Thankfully, the reboot had restored SSH access. Once inside the VM, a quick check of the running services confirmed my suspicion. The twirl.service
was not running. I inspected the list of enabled systemd
services using:
systemctl list-unit-files --type=service --state=enabled
As it turned out, twirl.service
was not on this list, meaning it wouldn’t automatically start on a system reboot. I enabled it with:
sudo systemctl enable twirl.service
And then started it manually:
sudo systemctl start twirl.service
A final check of the service’s logs showed no errors, and twirl.otee.dev was back online.
sudo journalctl -u twirl.service -f
Finding the root cause
With the immediate fires extinguished, my focus shifted to understanding the root cause of the initial outage. The swipe service, my new work-in-progress application, was the prime suspect.
An analysis of the serial port logs from the GCP dashboard provided the smoking gun:
Jul 5 09:08:13 calculus kernel: [94239163.698111] Out of memory: Killed process 4494 (java) total-vm:1870112kB, anon-rss:170216kB, file-rss:0kB, shmem-rss:0kB, UID:0 pgtables:604kB oom_score_adj:0
This meant that a Java process had become so memory-intensive that the Linux kernel’s “OOM Killer” had to step in and kill it.
Subsequent logs pointed to issues with Docker:
Jul 5 09:09:22 calculus containerd[4191566]: time="2025-07-05T09:09:12.618001383Z" level=error msg="failed to delete" cmd="/usr/bin/containerd-shim-runc-v2 -namespace -address /run/containerd/containerd.sock -publish-binary /usr/bin/containerd -id b382fb9a6e7a6fd4e5f6c1a44faaa35ae6a627cc85af49f928c209398bfd17ba -bundle /run/containerd/io.containerd.runtime.v2.task/*/b382fb9a6e7a6fd4e5f6c1a44faaa35ae6a627cc85af49f928c209398bfd17ba delete" error="signal: killed"
The swipe
service was the only Java process and the only containerized service running on the instance. It was clear that my new application was using more memory than what the VM could provide, causing the OOM Killer to step in.
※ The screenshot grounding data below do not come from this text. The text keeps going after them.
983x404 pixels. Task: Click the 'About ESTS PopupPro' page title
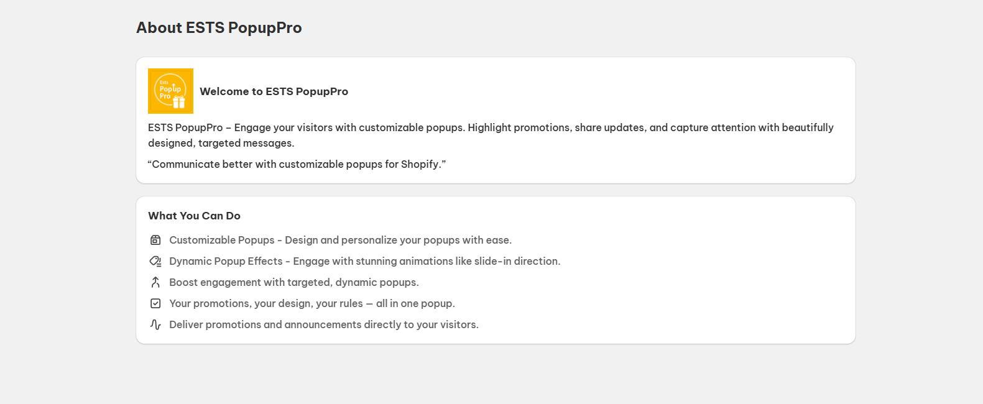coord(219,28)
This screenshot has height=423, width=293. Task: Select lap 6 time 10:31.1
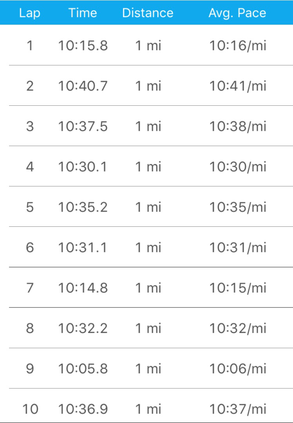83,248
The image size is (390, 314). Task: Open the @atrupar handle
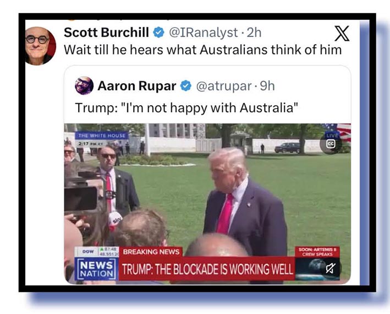(224, 86)
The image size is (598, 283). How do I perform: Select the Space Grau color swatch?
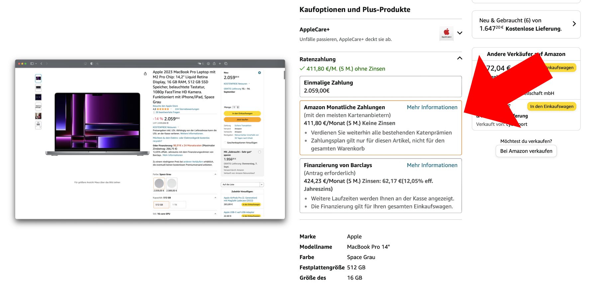coord(159,183)
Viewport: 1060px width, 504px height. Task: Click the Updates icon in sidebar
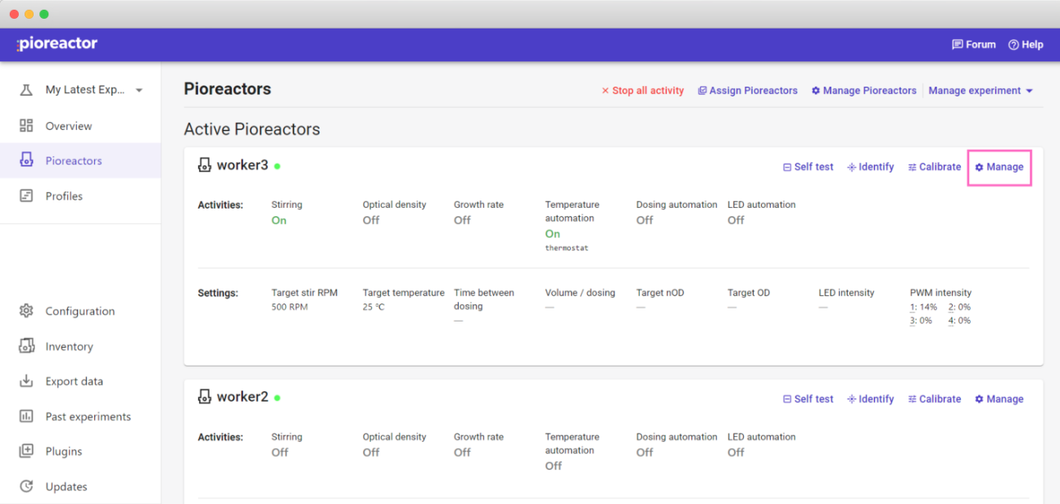pyautogui.click(x=26, y=487)
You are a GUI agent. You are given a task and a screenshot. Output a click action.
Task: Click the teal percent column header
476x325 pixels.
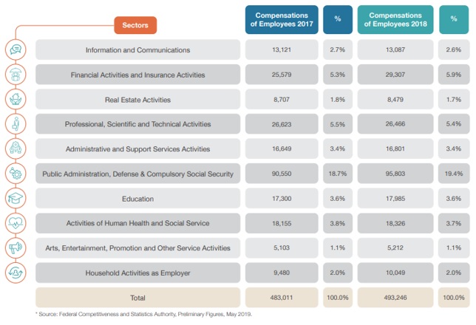pyautogui.click(x=454, y=19)
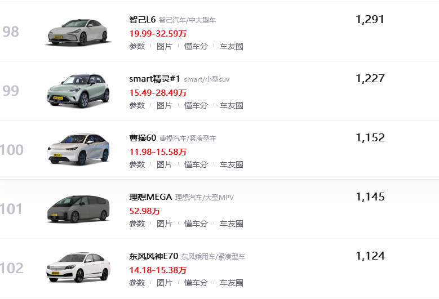The image size is (439, 299).
Task: View 参数 for 东风风神E70
Action: [137, 283]
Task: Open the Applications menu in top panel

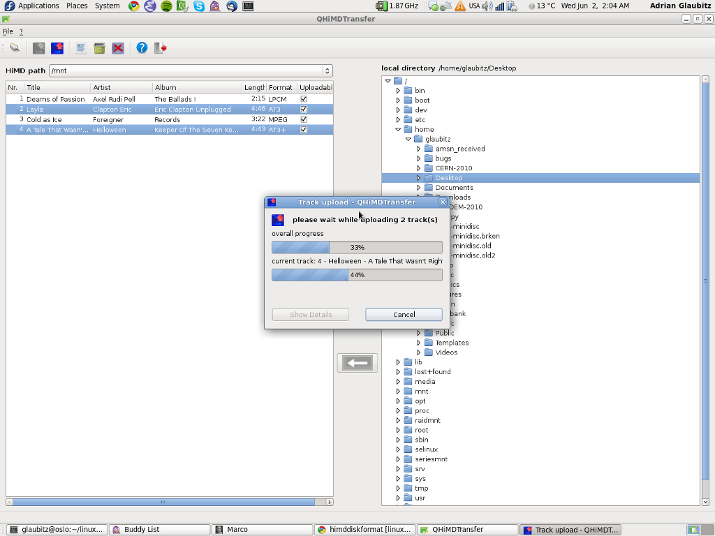Action: (x=38, y=6)
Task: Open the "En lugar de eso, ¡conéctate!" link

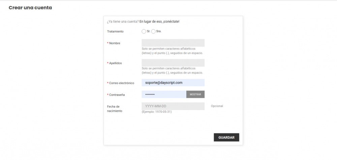Action: click(159, 22)
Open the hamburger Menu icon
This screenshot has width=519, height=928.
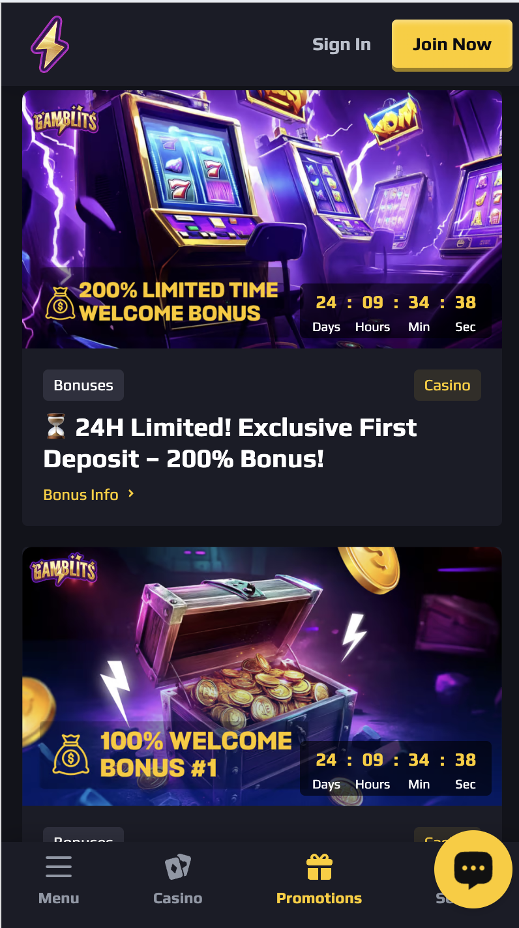pyautogui.click(x=59, y=867)
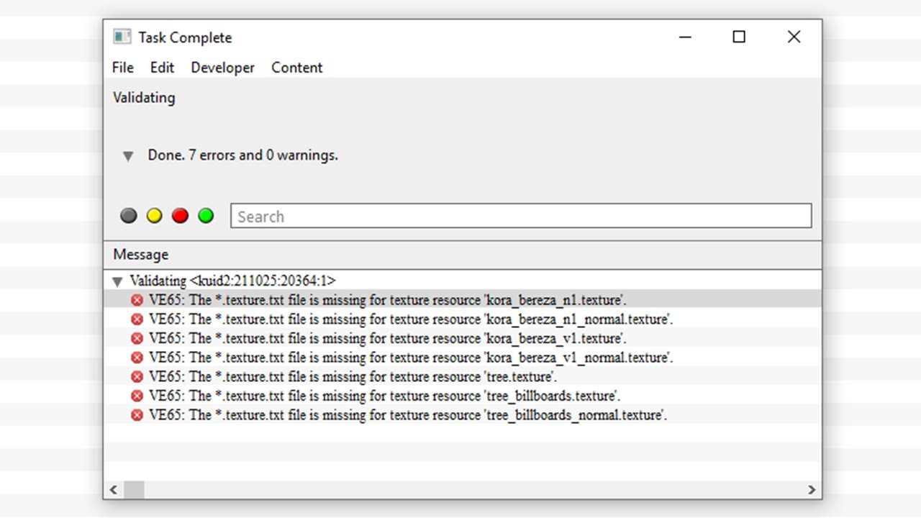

Upon checking the Dockerfile
it emerged that there were no resource limits specified (like the -Xmx
flag for heap size). The JVM, by default, can be greedy with memory, consuming more memory than the instance could afford.
FROM eclipse-temurin:24-jdk-alpine
COPY target/swipe-0.0.1-SNAPSHOT.jar swipe.jar
EXPOSE 3001
ENTRYPOINT ["java","-jar","swipe.jar","--server.port=3001"]
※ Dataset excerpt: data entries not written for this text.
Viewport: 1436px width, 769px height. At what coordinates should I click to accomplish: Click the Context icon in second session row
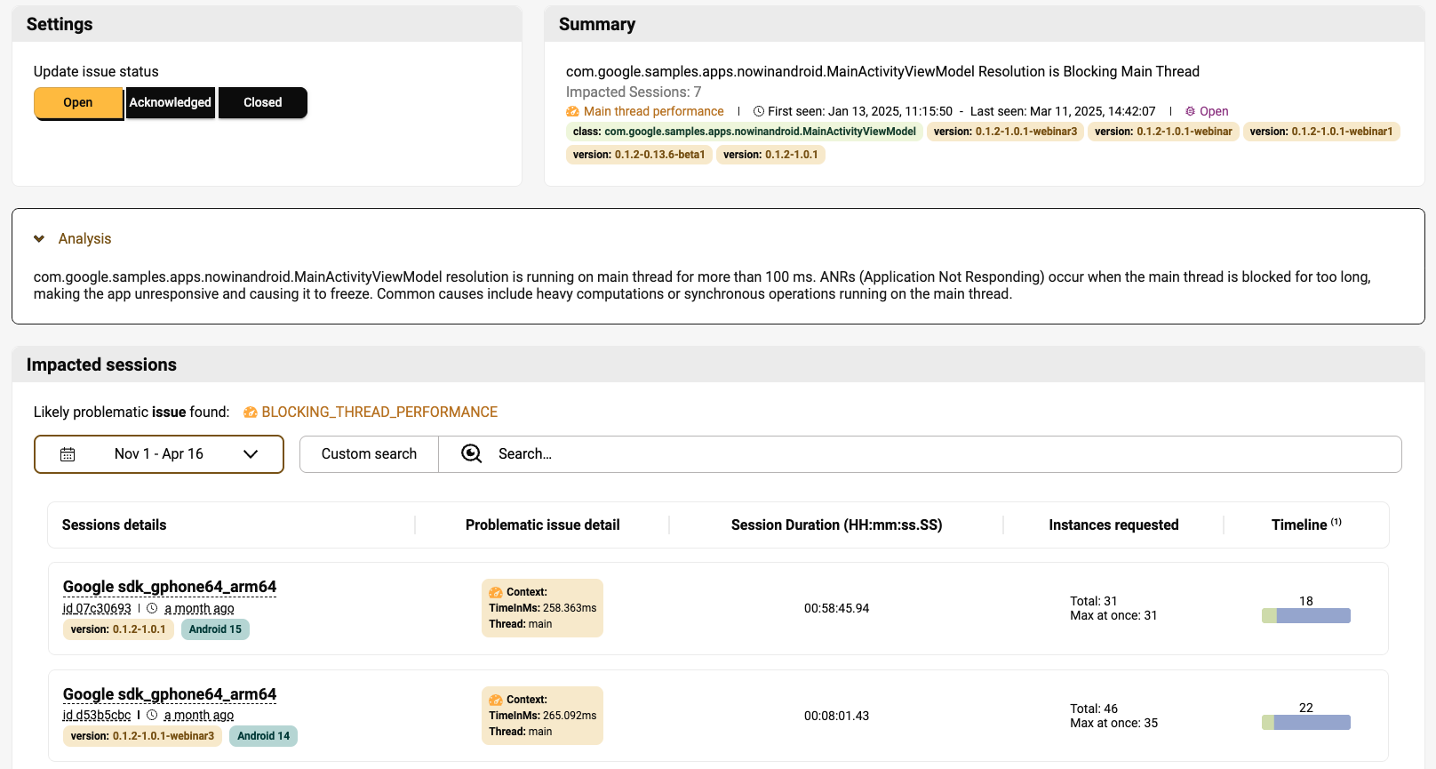coord(496,700)
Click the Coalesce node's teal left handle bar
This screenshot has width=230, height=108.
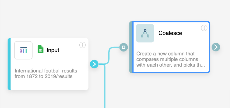pos(131,47)
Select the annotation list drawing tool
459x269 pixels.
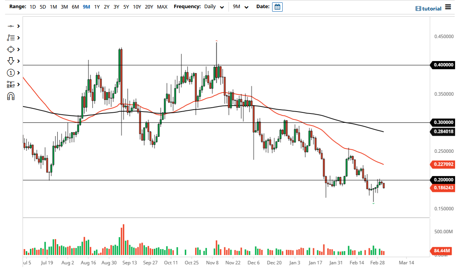coord(11,38)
Prevention of future outages
To prevent a similar silent outage from happening again, I implemented the following:
- Proactive Alerting: The first and most obvious fix. I have now configured alerts in Google Cloud Monitoring to send me an email if CPU utilization or memory usage exceeds 80% for more than five minutes. A silent failure should never be silent again.
- JVM memory limits: Limiting the max heap size available to
swipe
to 128MB, while starting the application viaDockerfile
:
# Set max heap size to 128MB
ENTRYPOINT ["java","-Xmx128m","-jar","swipe.jar","--server.port=3001"]
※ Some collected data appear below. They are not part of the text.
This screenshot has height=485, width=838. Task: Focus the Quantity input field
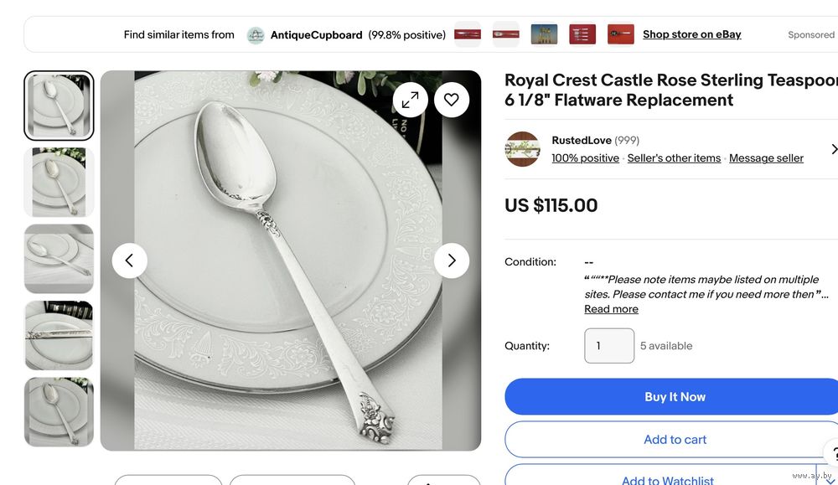point(609,346)
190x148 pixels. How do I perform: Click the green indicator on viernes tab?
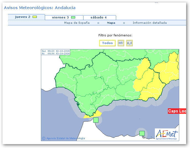coord(73,18)
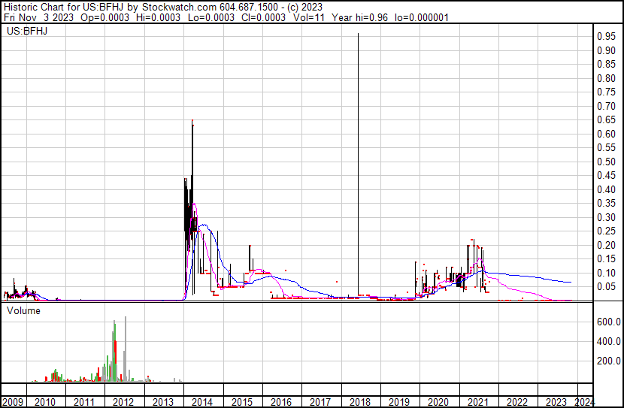The height and width of the screenshot is (408, 624).
Task: Click the 2018 price spike line
Action: (x=358, y=165)
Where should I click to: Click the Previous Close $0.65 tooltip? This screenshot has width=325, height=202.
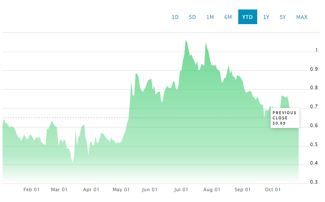pos(284,118)
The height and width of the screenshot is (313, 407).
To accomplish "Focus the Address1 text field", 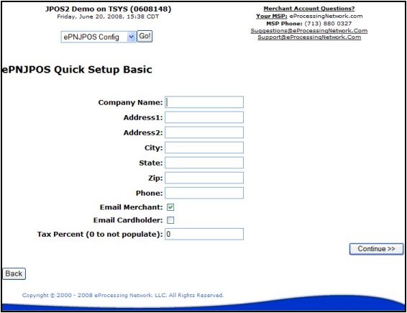I will pos(204,117).
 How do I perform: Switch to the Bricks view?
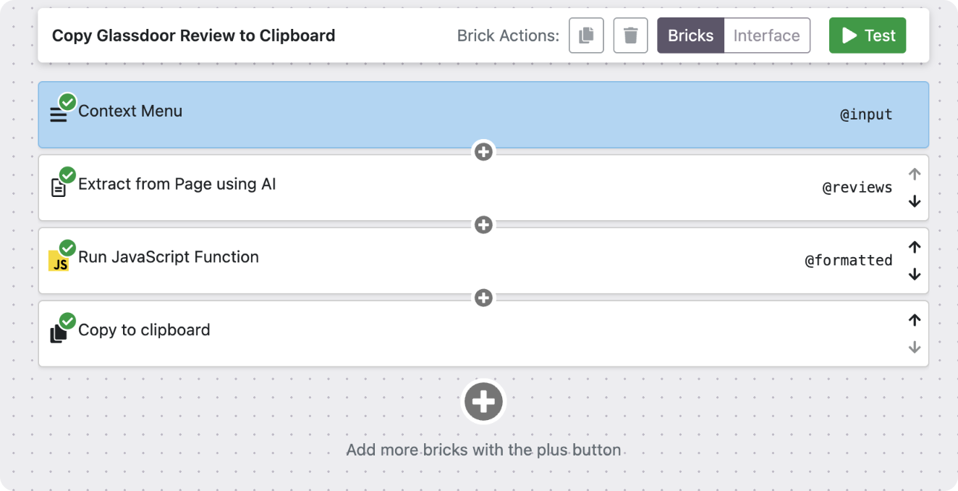690,35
- Enforce Container Resource Limits: In addition to limiting memory usage at the application-level, updating the
docker-compose.yml
file to limit the total memory available to the containers:
services:
app:
# ... other configs
mem_limit: 256m
mem_reservation: 128m
postgres:
# ... other configs
mem_limit: 256m
- Add memory limits on docker process: Additionally, limiting the total memory that the docker process can access, by adding
MemoryLimit
andMemoryAccounting
inswipe.service
in systemd:
[Service]
...
MemoryAccounting=true
MemoryLimit=512M
Takeaway: A lesson in devops
This incident was a stark reminder that our work doesn’t end with writing code. The infrastructure that supports our applications is equally critical.
It brought to light the importance of solid software engineering fundamentals, like resource management and proactive monitoring.
But perhaps the most important lesson was in the incident response itself. In the heat of the moment, the priority should always be to restore service first - diagnosing the root case can be done after services are restored.